As a New York Times best-selling author and five-time Bram Stoker Award winner, Jonathan Maberry is an encyclopedia of knowledge when it comes to the storytelling business. He’s written comic books, magazine articles, plays, anthologies, novels and more. And while he wouldn’t call himself a screenwriter, this writer does have onscreen projects in the works. V-Wars, based on Jonathan’s best-selling franchise by the same name, is headed for Netflix this year. And Alcon Entertainment just bought the TV and film rights to Rot & Ruin, Jonathan’s young adult zombie fiction series.

We had the privilege of interviewing Jonathan at the Central Coast Writer’s Conference. He offered up tips specific to authors, but applicable to screenwriters as well, including an answer to one of the most common questions we hear: how do I get an agent?
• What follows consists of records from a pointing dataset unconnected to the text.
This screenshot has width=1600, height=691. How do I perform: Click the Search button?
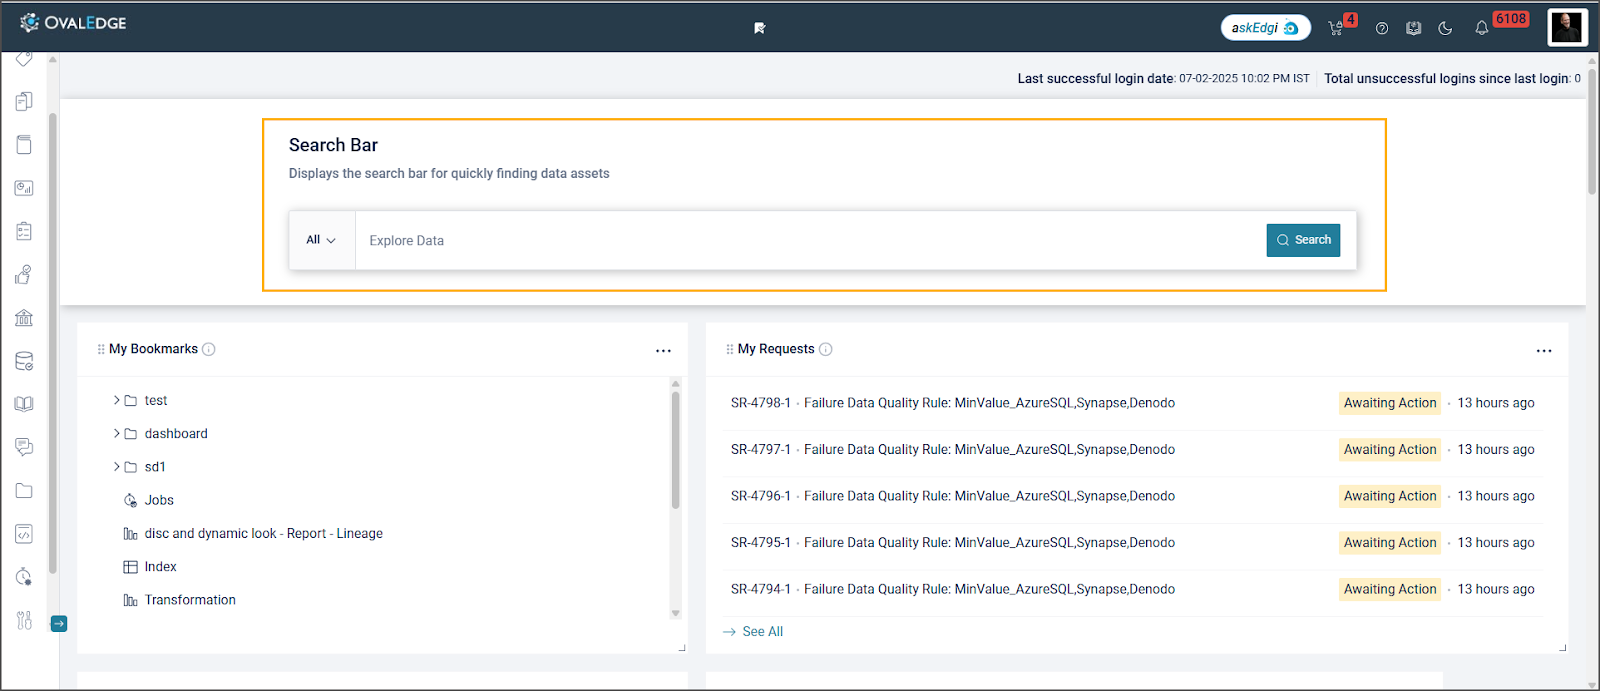click(x=1303, y=240)
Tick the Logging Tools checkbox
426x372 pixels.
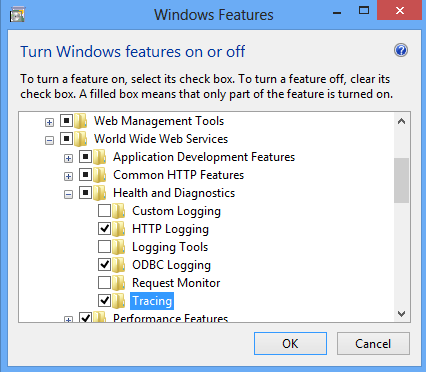click(x=104, y=247)
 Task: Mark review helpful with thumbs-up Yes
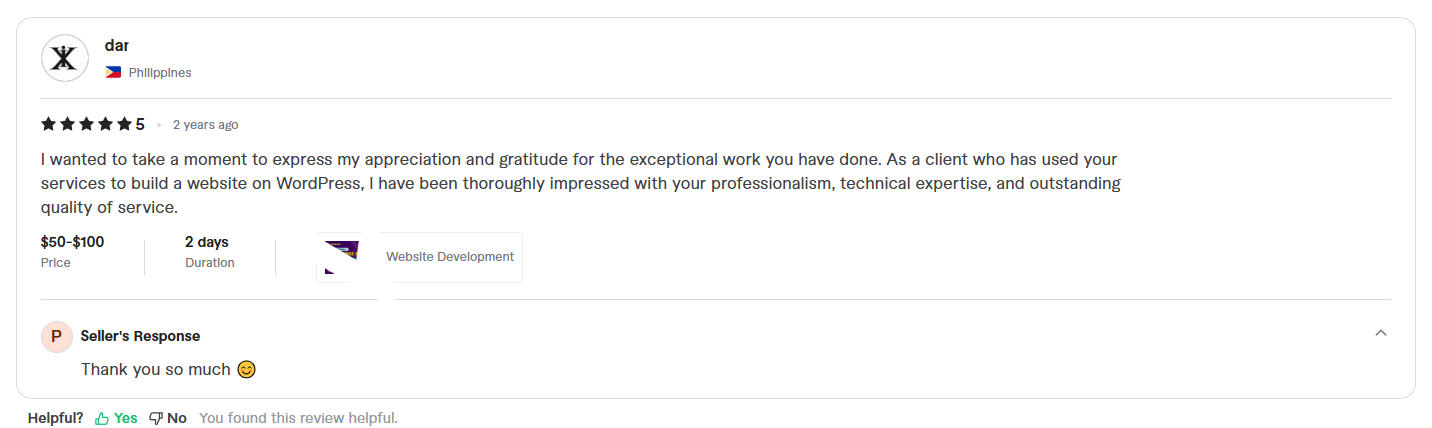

Watch his response below and consider using the same technique in your screenwriting representation search.

Transcript:

“Finding an agent is a little tricky, and there’s a lot of ways to do it wrong, and there are a couple of ways to do it right.

The simplest way, would be to subscribe, let’s say, to publishersmarketplace.com. It’s pretty much the only site for writers I agree with. But it tracks almost all of the deals in publishing, and each deal listing lists the agent who represented it and the editor who bought it. And their names are clickable links. So you can do a keyword search: say you wanted to write an action western, you can search action westerns and you can find out who’s representing those types right now, who’s buying them right now, and you can go click through to their sites and see what kind of books they’re looking for, what their submission guidelines are, and so forth and so on. That’s probably the most effective way of finding an agent, is to create a targeted list, as opposed to this scattershot approach. It allows you to be precise and not waste your own time, so it helps your career advance a lot more quickly.”

And we all want our careers to advance more quickly, right?

For screenwriters, we’d recommend using Jonathan’s approach with a slight tweak: find the people who are making the movies that are most like your story ideas. Find writers who are like you – in style, genre, experience - and see who’s representing them. IMBd Pro is a great resource for tracking down this information.